This could be important if your weblog is an important part of your marketing communication or your personal branding. -- BB

Should you split your blog?. Last month Lisa Williams answered no, and proceeded to eloquently articulate a key part of the philosophy that motivated the design of the Internet Topic Exchange (which incidentally turns one year old next week!).

Basically, unless there are good reasons to do otherwise, all of an individual's public writing ought to be coherently tied together (that includes comments too, by the way). Some of it could additionally go to other spaces, if the author feels like sharing it with a community. To reuse Don Park's metaphor, bloggers are mountains, topics are lakes, and posts flow like water from one to the other. Topics help generate new connections and they provide good starting points for new bloggers.

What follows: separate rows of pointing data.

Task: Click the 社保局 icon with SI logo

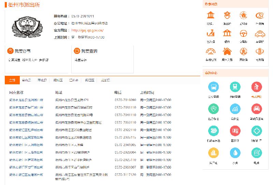Action: (x=260, y=16)
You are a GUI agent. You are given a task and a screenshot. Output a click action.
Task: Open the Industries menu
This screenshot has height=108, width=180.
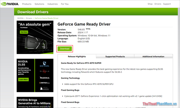[x=52, y=4]
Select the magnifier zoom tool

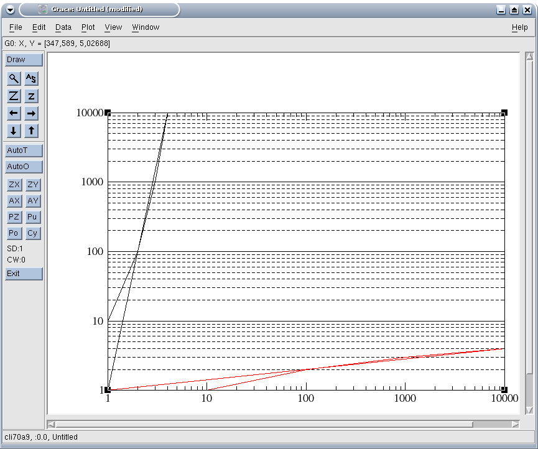click(x=14, y=78)
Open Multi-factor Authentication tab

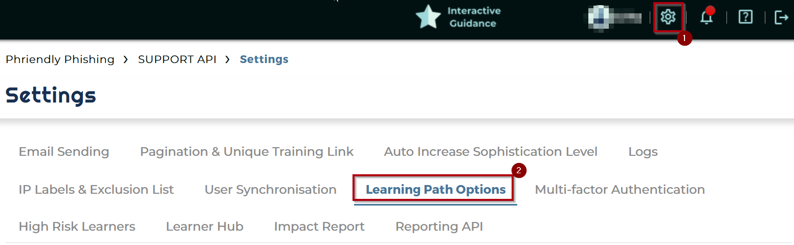tap(620, 190)

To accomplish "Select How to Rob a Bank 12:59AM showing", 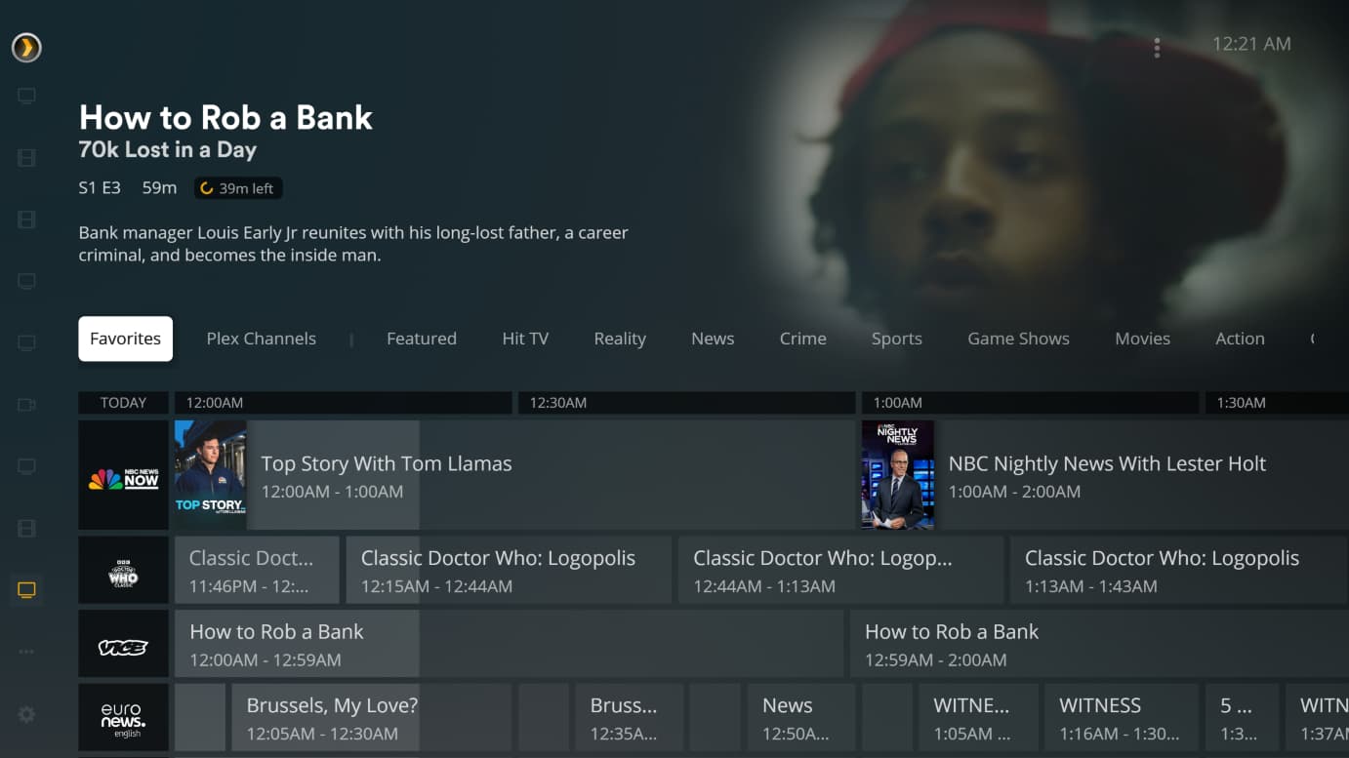I will (x=1099, y=644).
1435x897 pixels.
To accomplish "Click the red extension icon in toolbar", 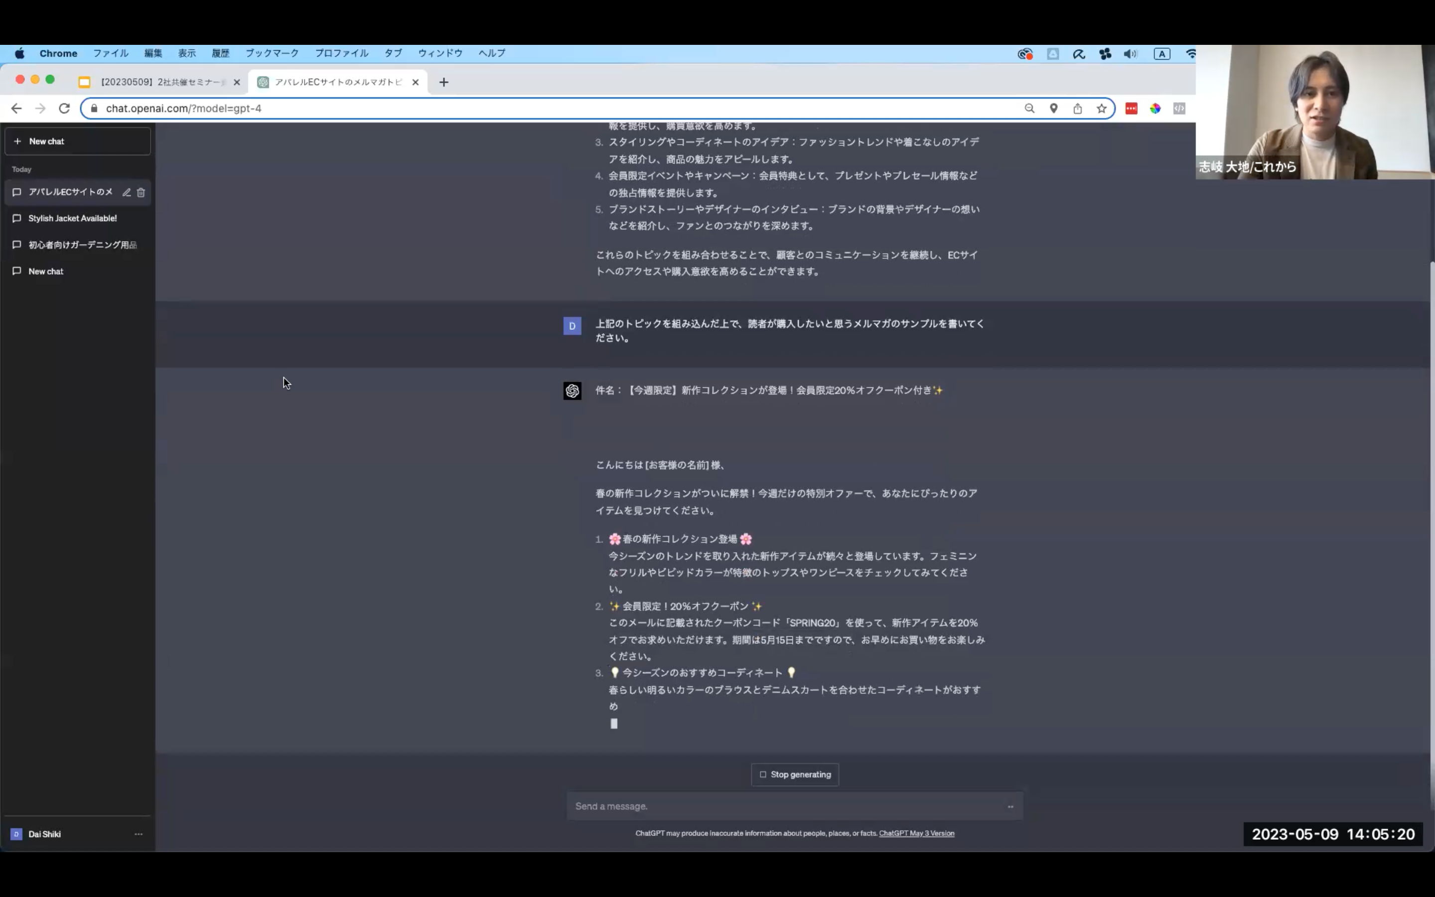I will pyautogui.click(x=1131, y=109).
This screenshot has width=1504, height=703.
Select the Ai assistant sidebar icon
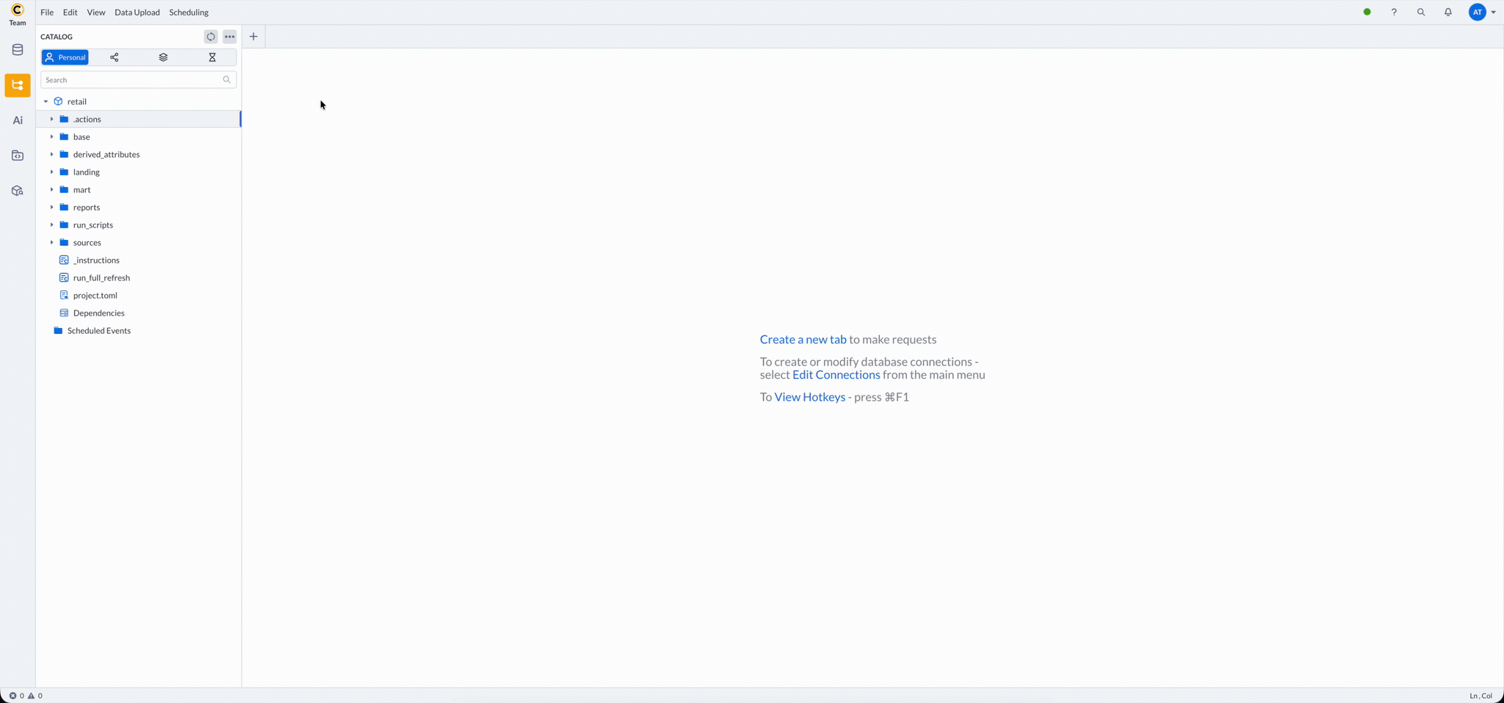point(17,120)
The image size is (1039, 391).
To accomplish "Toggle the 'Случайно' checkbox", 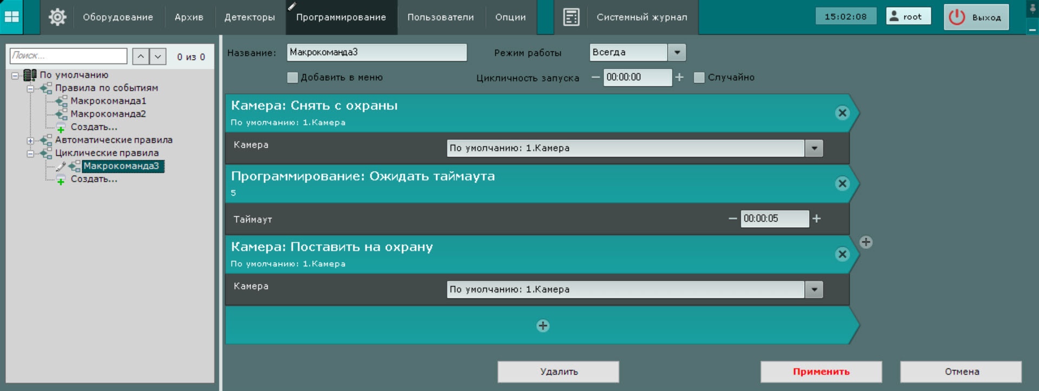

Here's part of Lisa's post:

As syndication becomes more robust, I think we will see more and more site/feeds that contain vast quantities of news and commentary on a specific subject as people map their own categories to a kind of "pidgin taxonomy." The categories in that taxonomy could then be themselves a feed displayed in an aggregator or on a webpage or both. (While I was hanging out on IRC someone -- I wish I remembered so that I could attribute this idea -- made the comment that we could use the categories of the Wikipedia as this kind of lingua-franca. Just think how it would enrich an online reference work to be able to get a definition of a term and then hit a button and see a live, continually changing feed of related news stories and blog posts on that idea!! I need to fan myself...is it warm in here?).

It so happens that Michael Fagan took it upon himself to create directories of topics in the Exchange early on. One of them uses the Open Directory's category scheme.